The two didn’t merge until 1963, kept apart by a football field – a sort of green chastity belt – and, truth to tell, by the fact that we probably preferred football in the first place.

Christine, at any rate, remembers that theirs was a train trip, too – from Bishop Auckland for three days in Venice and thence to Lugano.

“With hindsight we were very lucky to have teachers like Miss Curry and Mrs Walker (and her husband) who were prepared to give up their time to lead us,” she says. With hindsight, they were also quite lucky to be girls.

PETE Sixsmith, at Bishop Grammar a few years later, recalls a school trip down the coaly Tyne – “as then it was” – when Swan Hunter was building the Southern Cross, a luxury liner.

It may not have been as educational, however, as the Ferryhill School leavers’ outing to Scarborough in 1977 – Pete, then as now, a teacher at the school.

Initially disinclined to allow it, the head relented after being assured that they’d take in Rievaulx Abbey on the way.

After refreshments in Helmsley – “read into that what you will” – the party left on the Rievaulx road.

“Stand up, look over the wall and tell Mr Bowman you’ve seen Rievaulx Abbey,” the demob mob were instructed.

They spent the rest of the day by the sea – sampling, as Pete perhaps euphemistically puts it, the delights of the Queen of the Yorkshire Coast.

BOTH Phil Steele in Crook and John Vasey in France remember that the Royal Show group disgorged at West Jesmond station. We’d been steam hauled by a V2, says Phil, but a “snotty first year” at the time.

“We didn’t fancy a load of tractors very much, but a trip to Newcastle was wonderful for a fanatical train spotter like me.”

John remembers two separate queues – male and female crocodiles.

“The thing that really sticks in my mind, however, is the first sighting of a colour television. It was experimental, and I remember it being a bit wishy-washy.”

The memory, of course, is strictly black and white – but maybe more about colour telly next week.

THE same note acknowledged Denis Weatherley, the Bishop Auckland headmaster, a wonderful singer and (as later I learned) a great man.
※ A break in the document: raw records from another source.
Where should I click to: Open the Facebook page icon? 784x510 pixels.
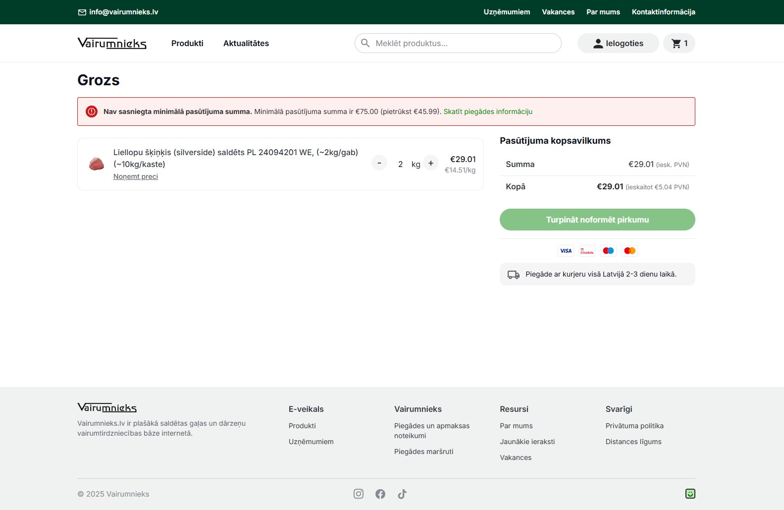(x=380, y=494)
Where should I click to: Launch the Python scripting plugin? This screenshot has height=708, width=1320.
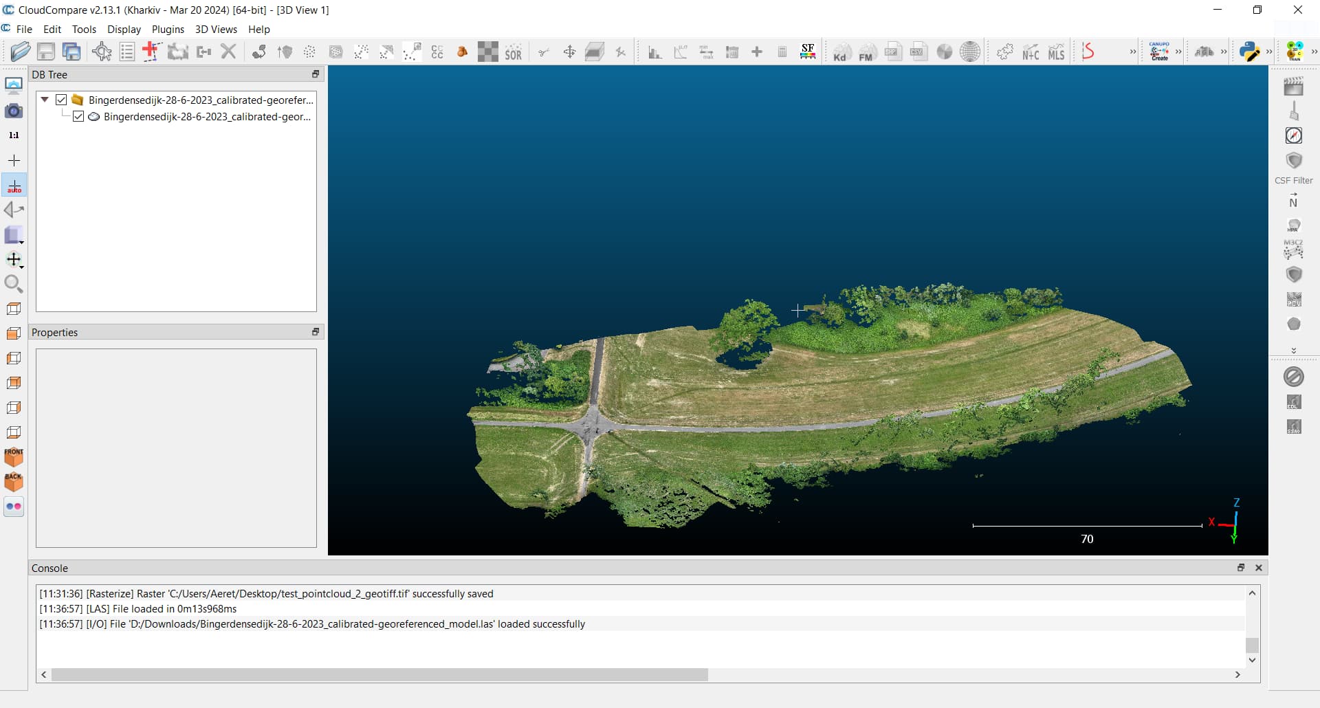point(1250,51)
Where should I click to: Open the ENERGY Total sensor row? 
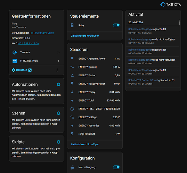click(x=95, y=101)
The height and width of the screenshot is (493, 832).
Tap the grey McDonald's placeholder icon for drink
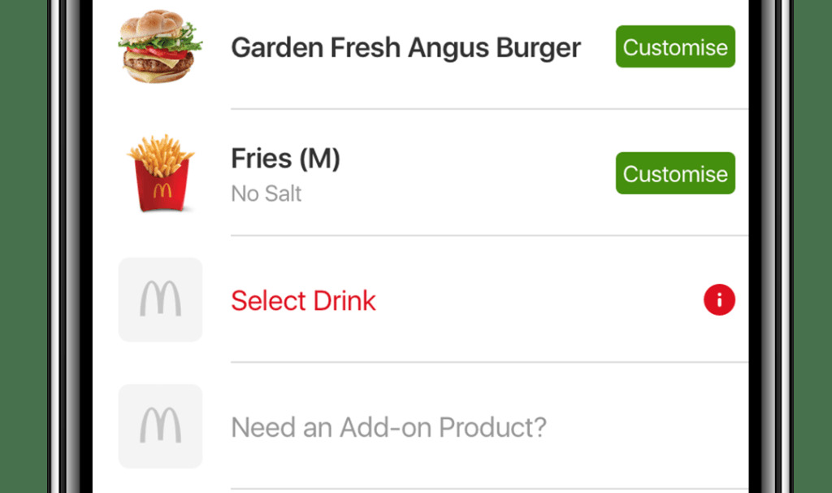coord(160,299)
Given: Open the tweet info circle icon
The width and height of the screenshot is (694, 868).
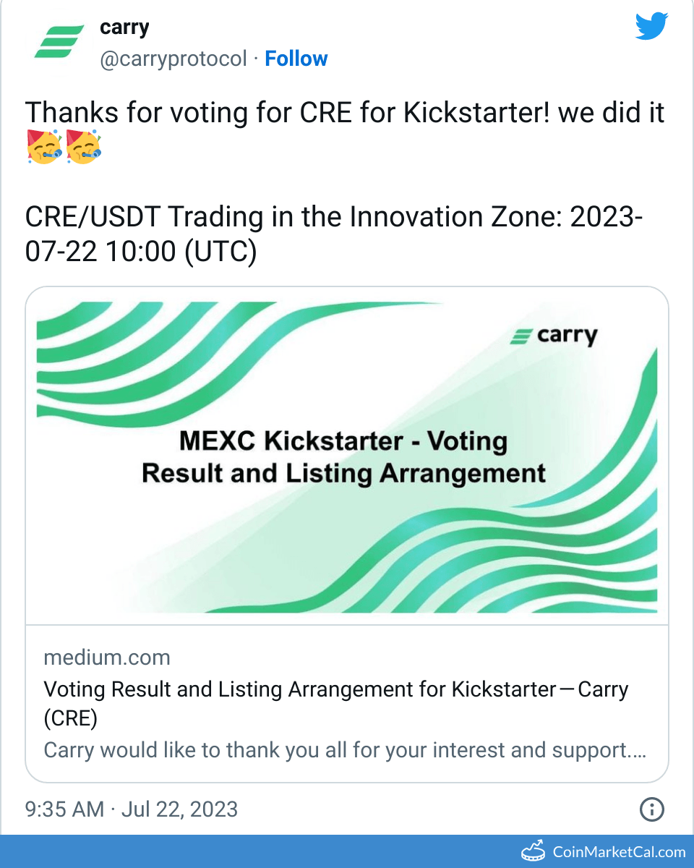Looking at the screenshot, I should point(652,809).
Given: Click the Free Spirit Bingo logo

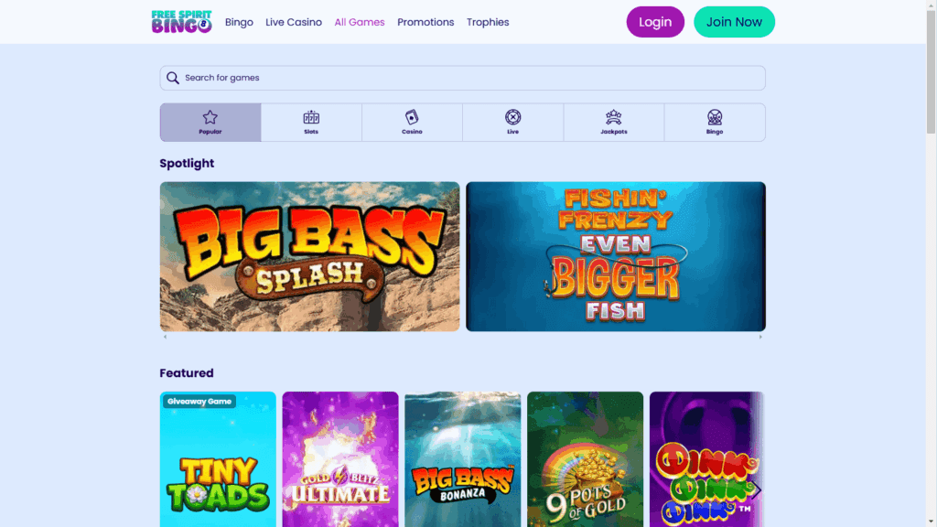Looking at the screenshot, I should [182, 22].
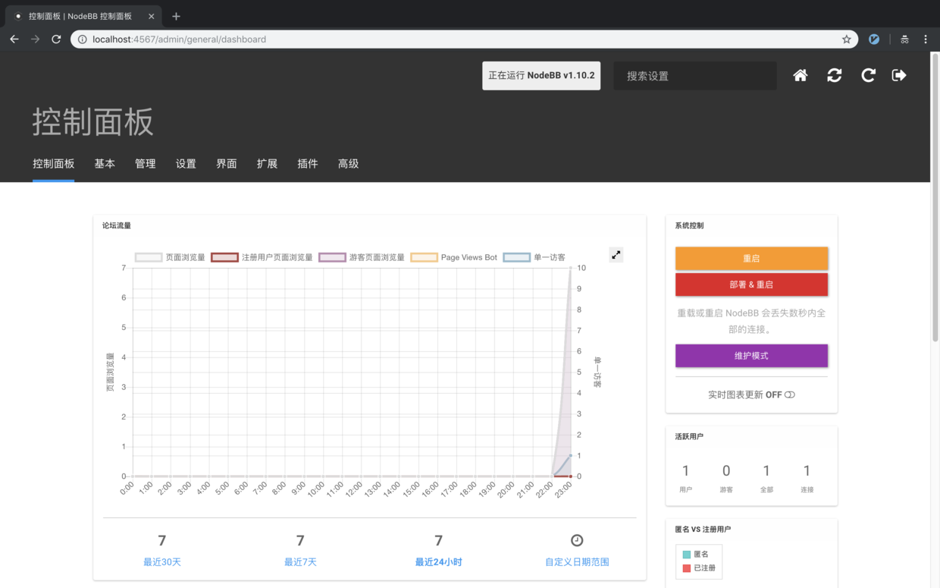
Task: Click the clock icon for custom date range
Action: tap(577, 540)
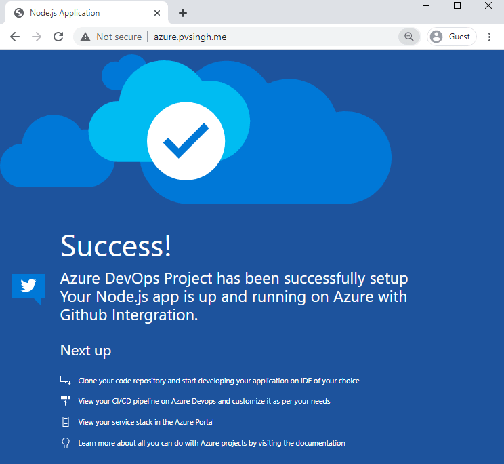504x464 pixels.
Task: Click the lightbulb icon beside Learn more
Action: coord(66,443)
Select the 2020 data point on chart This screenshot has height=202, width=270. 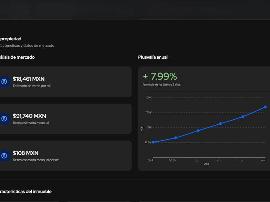(176, 138)
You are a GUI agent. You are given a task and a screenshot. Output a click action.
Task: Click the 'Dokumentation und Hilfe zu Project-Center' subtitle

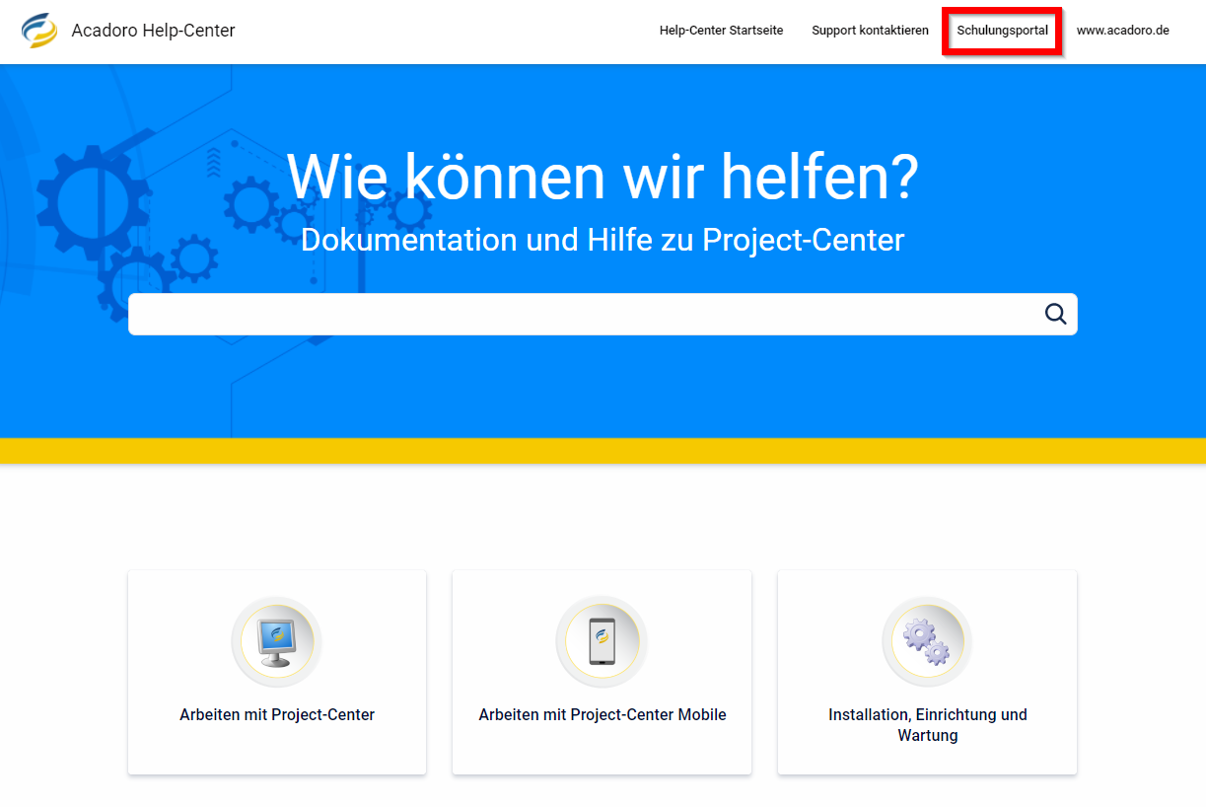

It was Denis, encountered in Darlington in 1997, to whom I’d suggested that he looked well. “There are three ages of man,” he replied.

“Youth, middle age and ‘By God you do look well’.”

It was Denis who died a few weeks later while singing Swing Low Sweet Chariot in his son’s choir. They’d just got to the line about coming for to carry me home.

Mary Hawgood in Durham recalls singing with him in the Palatine Opera Group – “a brilliant principal, his wit and unflappable humour made rehearsals a joy” – and the “truly memorable” last night parties hosted by Denis and his wife Eleanor.

Since Mary is also a former mayor of Durham, we’ve asked if the Bishop boys are forgiven for depositing so much agricultural waste over her serene city.

Sadly, ominously, there hasn’t been a reply.

FINALLY, back to church magazines and the Reverend Barry Pyke, vicar of the Mulgrave group of parishes near Whitby, is commendably brief in his August letter.

Barry simply tells the story, said to have been related during a clergy retreat, of the surgeon, the civil engineer and the politician discussing which of the three professions was the oldest. The surgeon claims seniority because when God created woman, he took his scalpel to remove a rib from Adam to make Eve.

The engineer retorts. “When God divided the Chaos into Earth and Sea, that must have been the first and greatest civil engineering project of all time.”

The politician says he can beat both of them.

“Who do you think created the Chaos in the first place?”